> [Data listing]

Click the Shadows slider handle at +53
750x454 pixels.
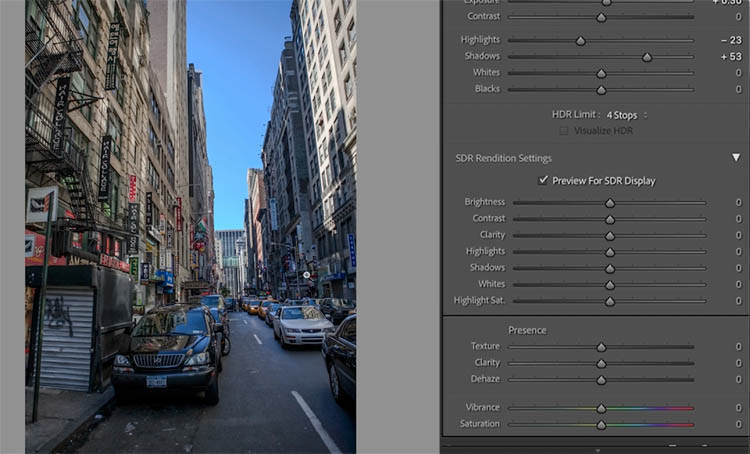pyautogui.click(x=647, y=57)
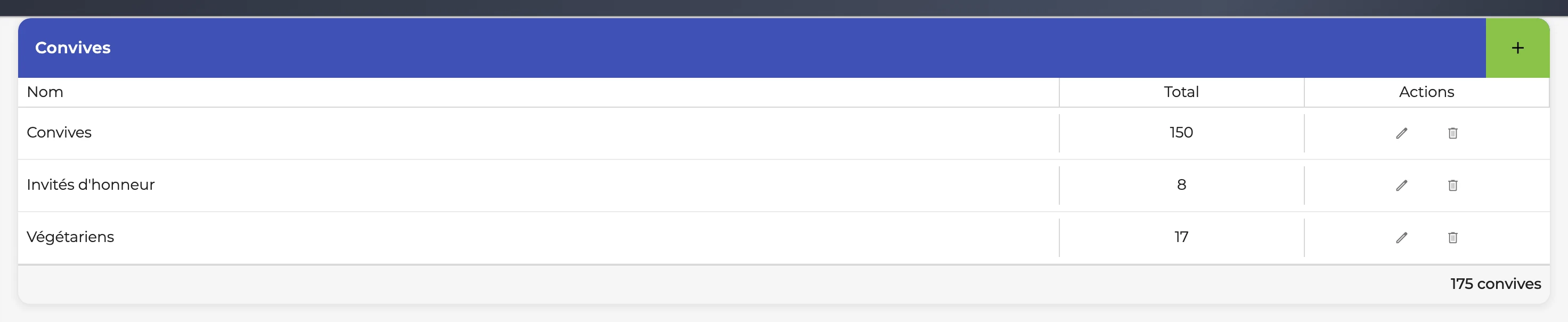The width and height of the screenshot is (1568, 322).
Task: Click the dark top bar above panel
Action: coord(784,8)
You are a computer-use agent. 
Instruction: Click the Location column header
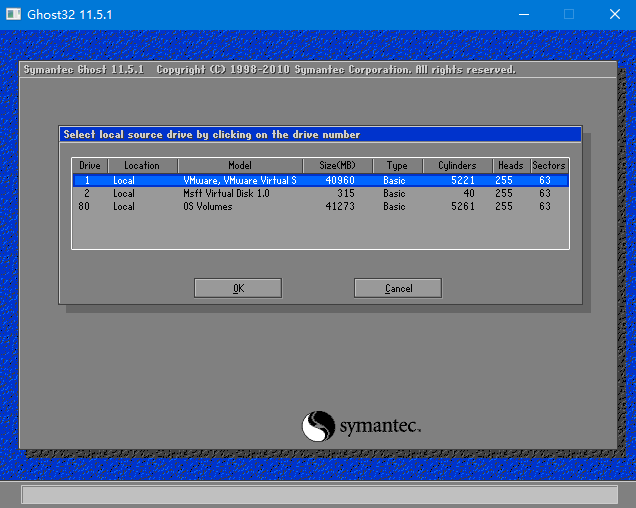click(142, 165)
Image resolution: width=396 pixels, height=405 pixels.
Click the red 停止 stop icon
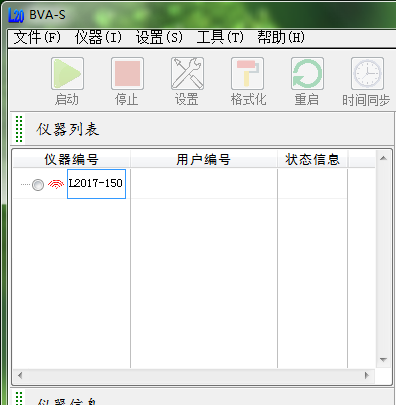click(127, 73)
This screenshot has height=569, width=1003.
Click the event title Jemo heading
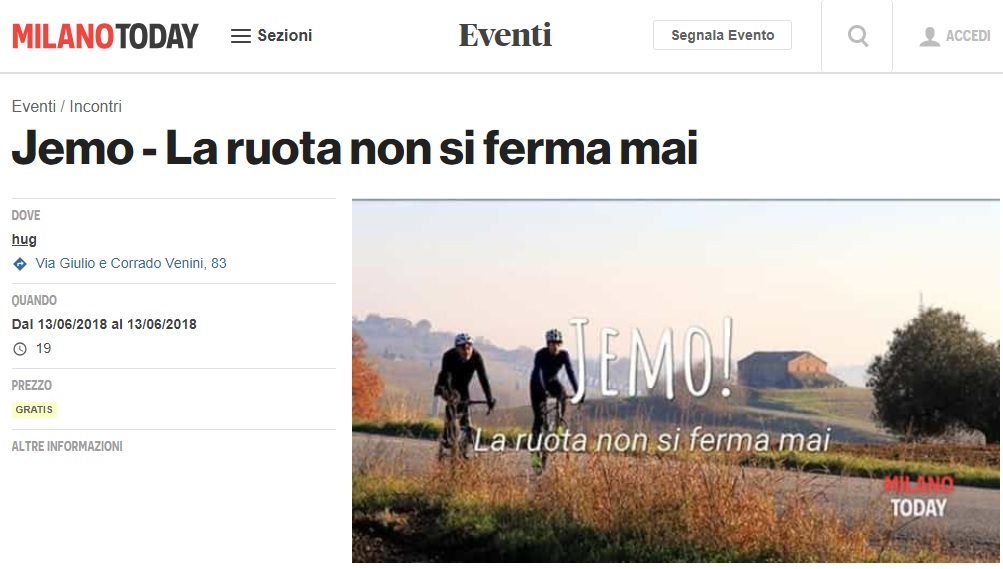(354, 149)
* * *
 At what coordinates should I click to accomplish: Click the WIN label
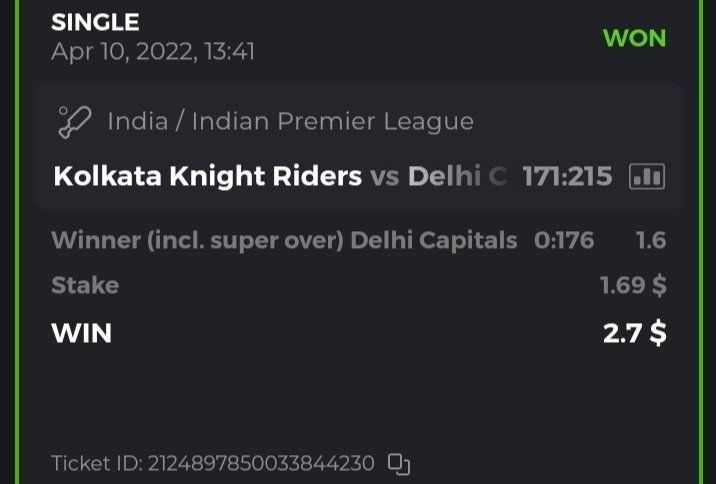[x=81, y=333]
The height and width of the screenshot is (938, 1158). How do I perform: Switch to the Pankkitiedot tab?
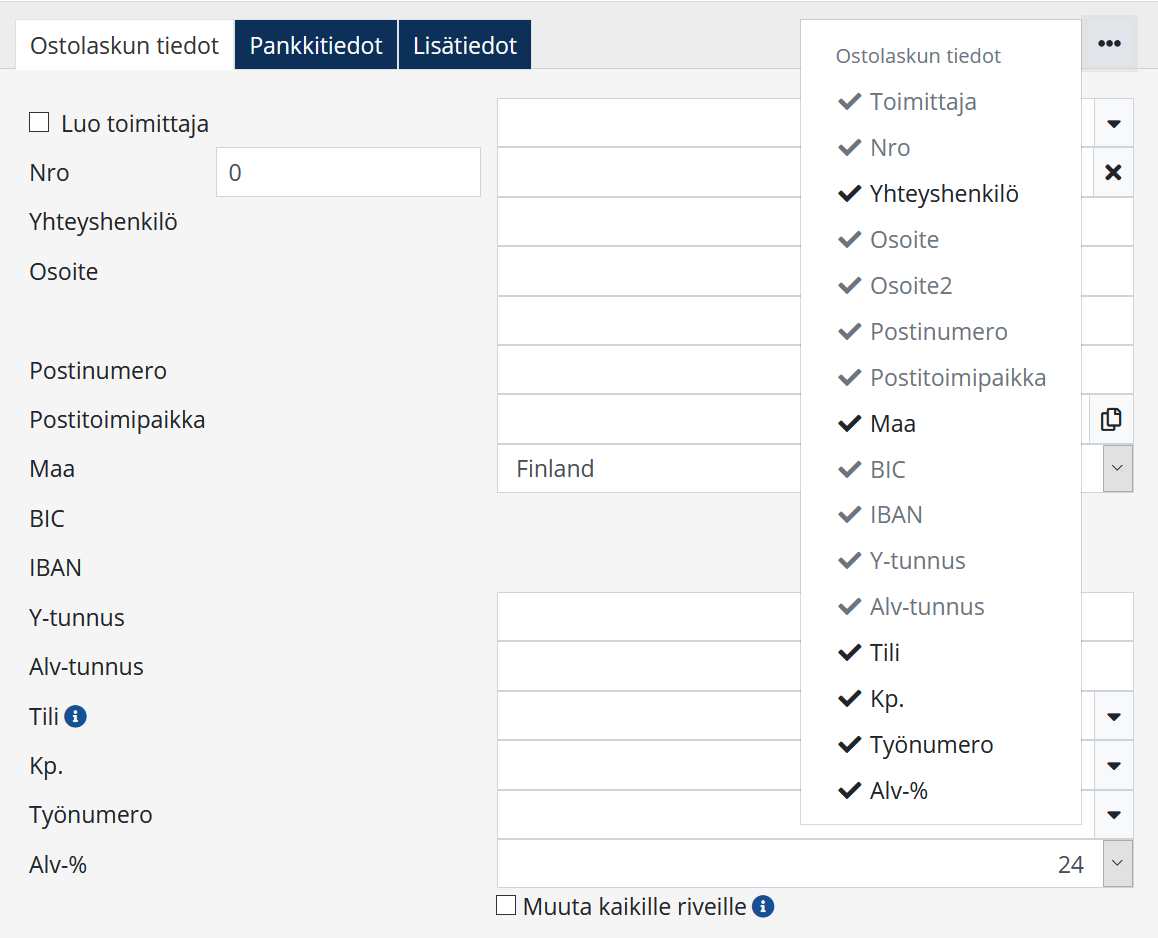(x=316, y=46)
...
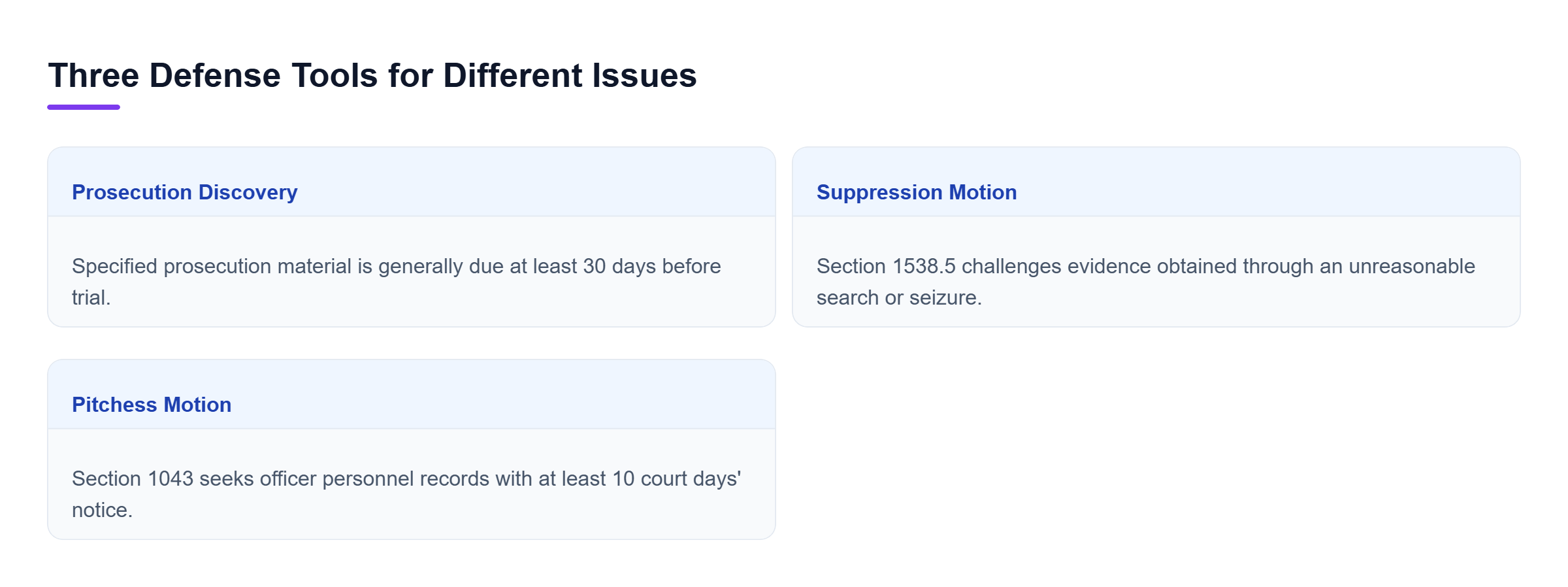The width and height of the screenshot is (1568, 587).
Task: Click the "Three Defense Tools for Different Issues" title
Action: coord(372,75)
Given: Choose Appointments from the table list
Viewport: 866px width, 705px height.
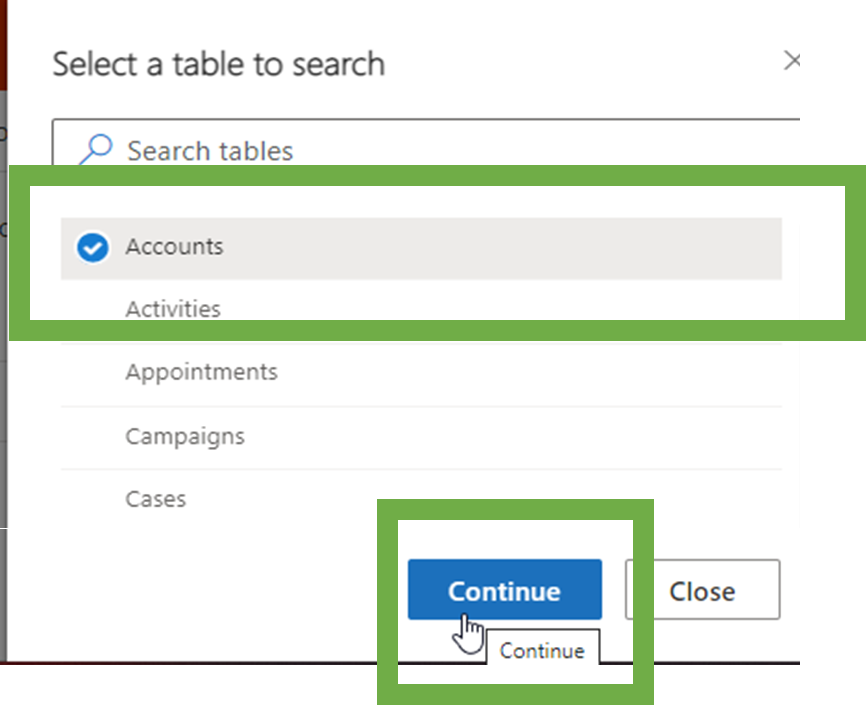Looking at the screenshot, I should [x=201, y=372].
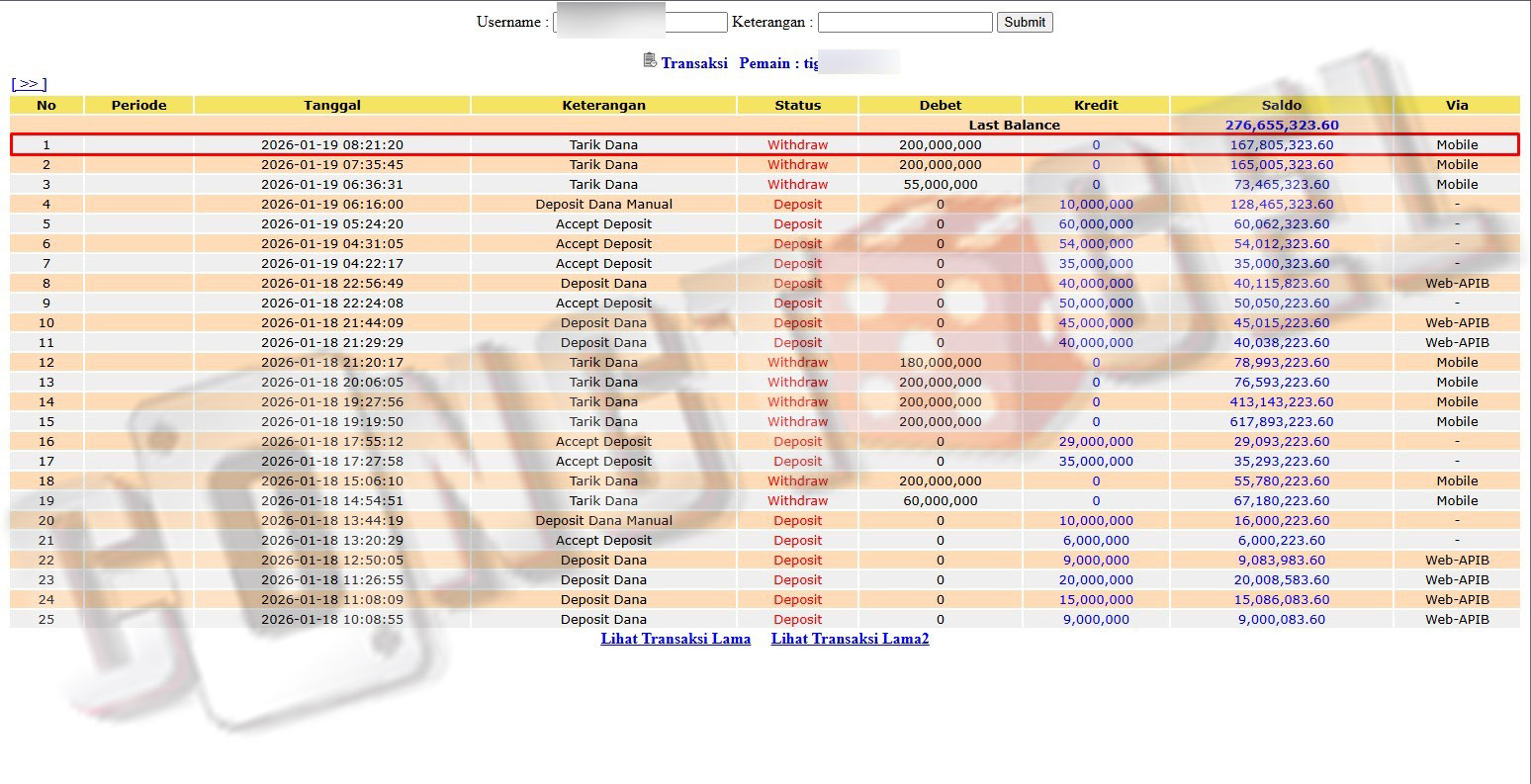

> [Your goal] In the data above, start at the line holding "Click the Shadows slider handle at +53" and stop after the line holding "You are a computer-use agent."; write out those lines exactly, without pictures.

> [Final answer]
Click the Shadows slider handle at +53
750x454 pixels.
pyautogui.click(x=647, y=57)
The width and height of the screenshot is (1568, 322).
Task: Click the dark top bar above panel
Action: coord(784,8)
You are a computer-use agent. 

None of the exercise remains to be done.